Recognizing Hunger vs. Sleep Cues
One of the trickiest parts of newborn care is figuring out whether your baby needs food or sleep. Hunger cues to watch for include hands moving to the mouth, turning their head toward your breast or a bottle (called rooting), lip smacking or licking, and clenched fists. Crying is actually a late hunger signal. If you wait until your baby is crying from hunger, they may be too worked up to latch or feed well.
Sleepy cues look different: yawning, drooping eyelids, turning away from stimulation, and decreased activity. Learning the difference takes practice, but after a week or two, most parents start reading their baby’s signals more confidently.

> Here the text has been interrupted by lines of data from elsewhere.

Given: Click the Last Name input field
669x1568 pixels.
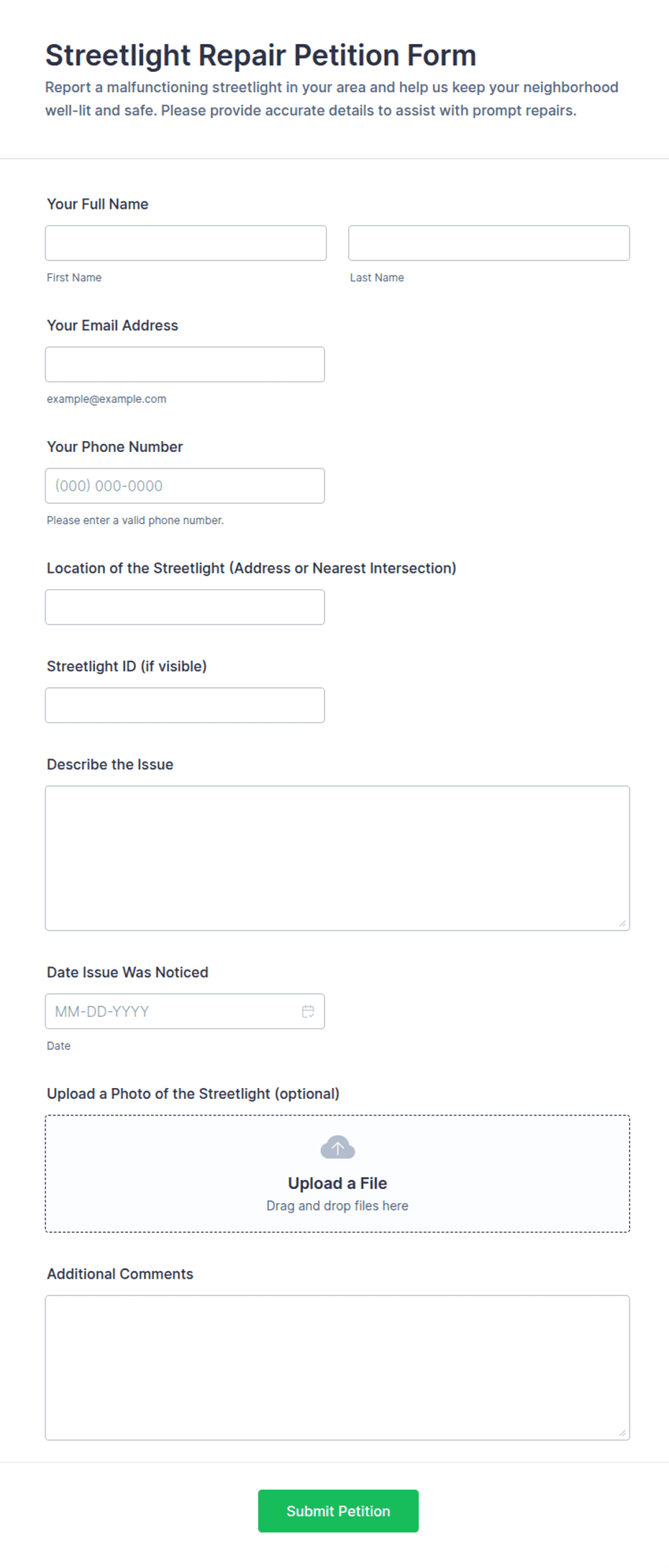Looking at the screenshot, I should click(x=489, y=243).
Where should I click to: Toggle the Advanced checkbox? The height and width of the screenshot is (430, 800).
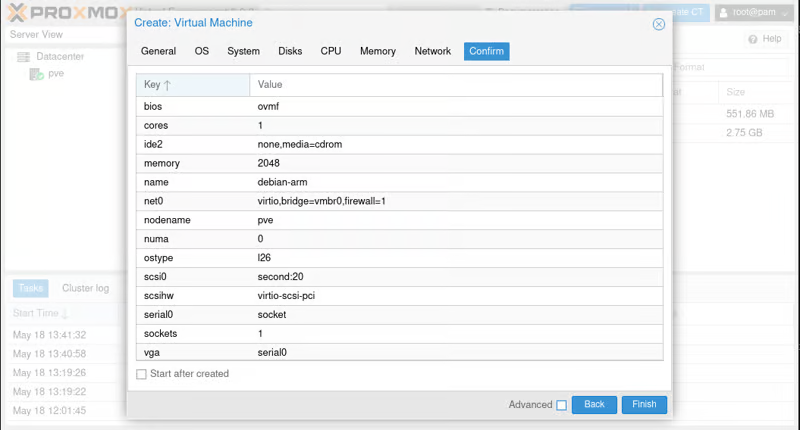[561, 405]
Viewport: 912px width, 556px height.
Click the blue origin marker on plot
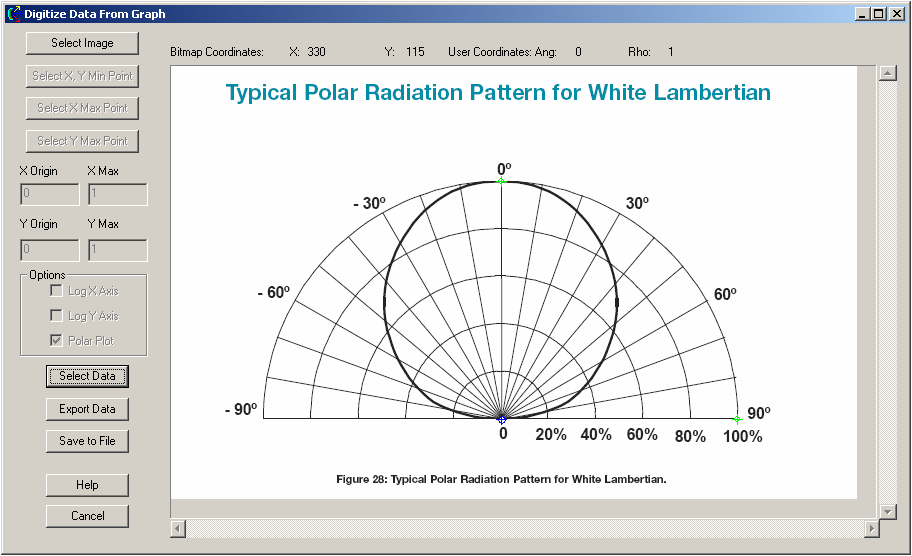coord(502,419)
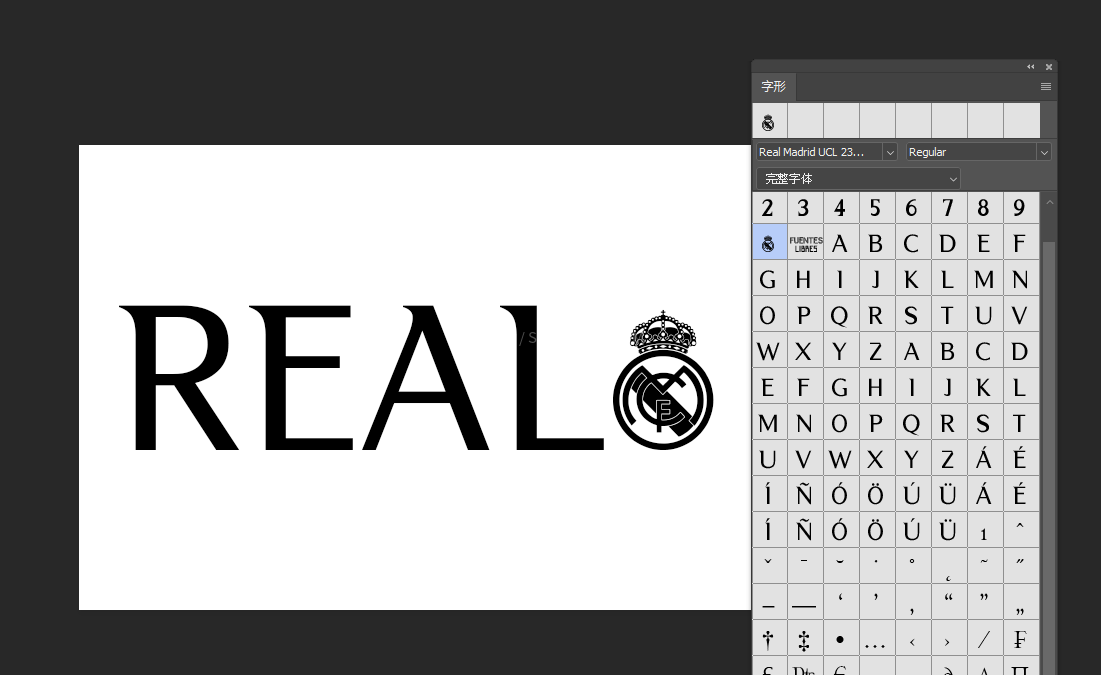Pick the em dash glyph
This screenshot has width=1101, height=675.
[x=804, y=603]
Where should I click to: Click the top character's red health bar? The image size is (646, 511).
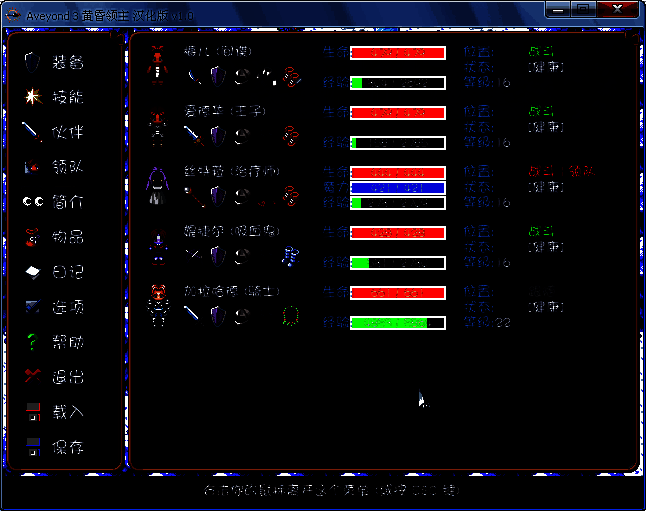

Helping Your Newborn Sleep Safely
When your baby is sleeping, the environment matters as much as the duration. Your baby’s sleep surface should be firm, flat, and level, covered only with a fitted sheet. That means no pillows, blankets, stuffed animals, crib bumpers, or weighted swaddles in the sleep area. Soft surfaces like adult mattresses, couches, and memory foam are not safe for infant sleep.
Room sharing (your baby sleeping in a crib or bassinet in your room) reduces the risk of SIDS and sleep-related suffocation. Bed sharing, where the baby sleeps on the same surface as an adult, child, or pet, is not recommended. If your baby falls asleep in a car seat, stroller, or swing, move them to their regular sleep space as soon as you can. Sleep surfaces that are angled or hammock-shaped can cause a baby’s head to slump forward, restricting their airway.
Sorting Out Day and Night Confusion
Newborns have no sense of day versus night. About half their sleep time is spent in active (REM) sleep, which means lots of stirring, grunting, and brief wake-ups around the clock. This is completely normal, but it can leave parents wondering if they’ll ever sleep again.
You can gently nudge your baby toward longer nighttime stretches by reinforcing the difference between day and night. During waking hours, expose your baby to natural light near a window or, weather permitting, outdoors. Keep naps in a dark room to strengthen the association between darkness and sleep. At night, keep feedings calm and dimly lit. These small cues won’t transform your newborn’s schedule overnight, but over several weeks they help the brain begin to distinguish daytime alertness from nighttime rest.
Most babies start consolidating their longest sleep stretch into the nighttime hours somewhere between six and twelve weeks. Until then, the irregular schedule is a feature of newborn biology, not a problem to fix.